Für das digitale Erbe gibt es bislang keine gesetzliche Regelung, aber wir sollten uns darum kümmern – sonst leben wir als Tote in den sozialen Netzwerken weiter.

Wenn wir sterben, hinterlassen wir Erinnerungen – zumindest bei den Menschen, die uns mehr oder weniger mochten. Manche Erinnerungen verblassen von selbst, einige werden verkauft, wie Omas Massivholz-Schrankwand, andere bleiben einfach stehen: Wir sehen das letzte Urlaubsfoto, das er gepostet hat, den letzten Like unter dem Katzenvideo, wir wissen, wann genau er die letzte Whatsapp-Nachricht gelesen hat. Manchmal erinnert uns Facebook freundlich daran, dass man schon fünf Jahre digitale Freundschaft pflegt – seltsam, wenn der andere bereits tot ist.

Wir haben inzwischen eine digitale Identität, wir haben E-Mail-, Amazon- oder Ebay-Konten. Wir haben Smart Watches, digitale Bücher-, Play- und To-do-Listen, sogar Einkaufszettel. Wir sind digitale Wesen und haben uns im Durchschnitt bei sechs sozialen Netzwerken angemeldet. In dem Moment, in dem wir sterben, lebt das Digitale irgendwie weiter. Den Schrank der Oma können wir ausräumen, ihr E-Mail-Konto bleibt meist verschlossen.

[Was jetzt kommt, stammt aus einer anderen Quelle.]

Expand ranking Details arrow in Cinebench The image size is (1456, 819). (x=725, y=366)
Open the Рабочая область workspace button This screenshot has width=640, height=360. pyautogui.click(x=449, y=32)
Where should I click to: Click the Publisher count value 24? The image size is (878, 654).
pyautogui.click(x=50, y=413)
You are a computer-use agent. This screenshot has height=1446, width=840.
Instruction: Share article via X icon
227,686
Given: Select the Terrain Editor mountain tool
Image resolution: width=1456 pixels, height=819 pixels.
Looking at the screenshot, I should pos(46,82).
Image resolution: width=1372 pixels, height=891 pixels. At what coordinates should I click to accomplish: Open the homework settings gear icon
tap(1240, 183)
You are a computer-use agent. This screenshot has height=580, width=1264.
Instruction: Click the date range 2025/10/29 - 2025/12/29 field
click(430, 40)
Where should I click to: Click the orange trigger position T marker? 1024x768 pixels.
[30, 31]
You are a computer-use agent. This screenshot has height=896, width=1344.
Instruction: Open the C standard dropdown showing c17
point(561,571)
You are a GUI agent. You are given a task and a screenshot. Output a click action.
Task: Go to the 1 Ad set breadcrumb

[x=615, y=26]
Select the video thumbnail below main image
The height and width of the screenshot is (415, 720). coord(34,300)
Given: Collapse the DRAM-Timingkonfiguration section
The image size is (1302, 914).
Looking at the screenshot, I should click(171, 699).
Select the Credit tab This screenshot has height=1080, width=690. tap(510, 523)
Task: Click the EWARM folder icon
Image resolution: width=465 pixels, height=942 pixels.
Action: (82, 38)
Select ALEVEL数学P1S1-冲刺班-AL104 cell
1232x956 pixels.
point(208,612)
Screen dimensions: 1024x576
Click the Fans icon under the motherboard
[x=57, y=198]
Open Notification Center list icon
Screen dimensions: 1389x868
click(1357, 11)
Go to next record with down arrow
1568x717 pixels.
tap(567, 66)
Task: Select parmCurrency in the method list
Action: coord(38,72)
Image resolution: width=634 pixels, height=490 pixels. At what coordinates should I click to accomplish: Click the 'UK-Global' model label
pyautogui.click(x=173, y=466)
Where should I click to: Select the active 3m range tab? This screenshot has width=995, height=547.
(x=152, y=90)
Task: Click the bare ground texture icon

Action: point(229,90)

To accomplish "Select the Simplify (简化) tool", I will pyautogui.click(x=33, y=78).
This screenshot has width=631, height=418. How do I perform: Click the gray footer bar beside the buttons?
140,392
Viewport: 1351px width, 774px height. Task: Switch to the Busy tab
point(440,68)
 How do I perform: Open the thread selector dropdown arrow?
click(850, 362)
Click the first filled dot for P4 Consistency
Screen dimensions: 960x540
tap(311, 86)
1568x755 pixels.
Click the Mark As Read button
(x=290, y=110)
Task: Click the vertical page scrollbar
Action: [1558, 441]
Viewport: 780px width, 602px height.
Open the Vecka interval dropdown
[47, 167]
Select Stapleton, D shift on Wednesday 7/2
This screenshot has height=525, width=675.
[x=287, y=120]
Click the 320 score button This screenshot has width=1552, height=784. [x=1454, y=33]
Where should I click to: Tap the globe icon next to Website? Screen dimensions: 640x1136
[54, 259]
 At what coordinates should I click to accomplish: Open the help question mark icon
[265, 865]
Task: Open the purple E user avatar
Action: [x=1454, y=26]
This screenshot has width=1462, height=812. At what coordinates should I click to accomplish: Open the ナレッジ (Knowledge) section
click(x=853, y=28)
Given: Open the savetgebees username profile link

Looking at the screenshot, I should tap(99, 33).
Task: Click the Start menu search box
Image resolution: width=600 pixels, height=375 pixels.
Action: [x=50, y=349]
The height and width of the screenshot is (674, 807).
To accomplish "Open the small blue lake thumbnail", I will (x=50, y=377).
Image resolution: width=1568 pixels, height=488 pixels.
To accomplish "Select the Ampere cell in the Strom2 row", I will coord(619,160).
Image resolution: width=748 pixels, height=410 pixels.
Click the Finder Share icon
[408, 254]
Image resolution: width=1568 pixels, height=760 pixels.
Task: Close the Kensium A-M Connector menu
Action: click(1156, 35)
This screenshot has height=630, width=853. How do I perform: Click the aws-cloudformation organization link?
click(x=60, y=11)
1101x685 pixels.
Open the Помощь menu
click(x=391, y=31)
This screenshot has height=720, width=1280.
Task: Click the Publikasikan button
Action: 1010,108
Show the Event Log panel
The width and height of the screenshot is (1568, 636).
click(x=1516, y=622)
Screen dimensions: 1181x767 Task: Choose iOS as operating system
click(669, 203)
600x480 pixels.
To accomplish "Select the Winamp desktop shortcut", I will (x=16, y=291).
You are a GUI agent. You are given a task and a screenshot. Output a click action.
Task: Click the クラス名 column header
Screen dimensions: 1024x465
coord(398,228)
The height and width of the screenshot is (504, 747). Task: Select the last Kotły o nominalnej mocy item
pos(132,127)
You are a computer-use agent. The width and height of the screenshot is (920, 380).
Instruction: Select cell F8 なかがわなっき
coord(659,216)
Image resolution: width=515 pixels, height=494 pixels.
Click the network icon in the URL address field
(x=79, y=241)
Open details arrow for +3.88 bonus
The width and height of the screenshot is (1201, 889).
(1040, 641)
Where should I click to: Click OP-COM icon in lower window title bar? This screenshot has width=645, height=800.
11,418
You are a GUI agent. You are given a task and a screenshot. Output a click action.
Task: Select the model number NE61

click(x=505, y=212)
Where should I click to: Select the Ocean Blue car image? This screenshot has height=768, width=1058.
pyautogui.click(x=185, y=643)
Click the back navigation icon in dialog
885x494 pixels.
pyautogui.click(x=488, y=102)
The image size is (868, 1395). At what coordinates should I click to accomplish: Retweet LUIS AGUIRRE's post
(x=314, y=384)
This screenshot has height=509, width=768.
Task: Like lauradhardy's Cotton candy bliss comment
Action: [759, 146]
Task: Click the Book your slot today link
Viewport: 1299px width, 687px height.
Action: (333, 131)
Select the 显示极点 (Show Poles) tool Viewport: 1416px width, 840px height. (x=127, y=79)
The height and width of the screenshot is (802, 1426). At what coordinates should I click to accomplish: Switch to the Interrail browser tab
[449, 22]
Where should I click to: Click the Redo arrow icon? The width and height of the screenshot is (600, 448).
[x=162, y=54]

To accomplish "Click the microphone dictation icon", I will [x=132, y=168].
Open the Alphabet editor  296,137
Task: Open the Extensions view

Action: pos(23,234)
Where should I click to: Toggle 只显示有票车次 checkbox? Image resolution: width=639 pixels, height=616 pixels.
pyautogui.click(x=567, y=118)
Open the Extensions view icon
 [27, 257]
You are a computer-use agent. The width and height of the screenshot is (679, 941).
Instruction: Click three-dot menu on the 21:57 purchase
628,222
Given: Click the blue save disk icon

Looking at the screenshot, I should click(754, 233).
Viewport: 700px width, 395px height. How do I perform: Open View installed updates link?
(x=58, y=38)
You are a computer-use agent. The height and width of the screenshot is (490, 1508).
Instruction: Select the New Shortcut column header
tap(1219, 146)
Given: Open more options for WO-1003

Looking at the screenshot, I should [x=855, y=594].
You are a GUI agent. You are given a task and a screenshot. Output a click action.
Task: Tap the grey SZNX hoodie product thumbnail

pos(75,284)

Wer kümmert sich nun darum? Wie geht das eigentlich, Omas Konto zu löschen? Wer darf das löschen oder noch einmal durchwühlen? Gilt Datenschutz auch nach dem Tod? Will ich mich einfach so löschen lassen, soll jemand die Delete-Taste drücken und das ist dann das, was von meinem Leben bleibt? Oder soll ich als digitaler Zombie durch die nächsten Jahrzehnte in den Weiten der digitalen Welt wandern? Interessiert das alles überhaupt jemanden?

Alle drei Minuten stirbt ein deutscher Facebook-Nutzer

Die Antwort: Noch nicht so richtig, aber die, die sich dafür interessieren, werden mehr. „Vor allem bei der jüngeren Generation, denn das hat auch etwas mit Datenschutz zu tun“, sagt Gerrit Cegielka von der Verbraucherzentrale Bremen. Denn die digitale Identität, die wir uns geschaffen haben, ist – trotz der Öffentlichkeit – ein privater Raum, dessen Zugangsschlüssel wir meist nicht mal unseren engsten Freunden anvertrauen, weil wir uns dort ungestört und auch mal anonym austoben können, mal Hasskommentare schreiben, mal Pornos anschauen, mal Datingportale.

Alle drei Minuten stirbt ein Facebook-Nutzer in Deutschland, ohne zu entscheiden, was mit den geposteten Inhalten, und Likes passieren soll. Die Verbraucherzentrale hat sich deswegen des Themas angenommen und im April 2015 eine große Kampagne gestartet: „Mach's gut.“

Die Ironie des Schicksals: Die Vorstellung der Kampagne bei der Presse fiel genau mit dem Flugzeugabsturz der Germanwings-Maschine in den Alpen zusammen. Unter den Opfern waren auch viele Schüler und Schülerinnen, die meisten mit mehreren sozialen Identitäten, die meisten Eltern wohl ratlos, wie sie damit umgehen sollten. Denn wer beschäftigt sich schon mit seinem eigenen Tod, wer trifft schon Vorsorge, wenn das Leben gerade erst begonnen hat.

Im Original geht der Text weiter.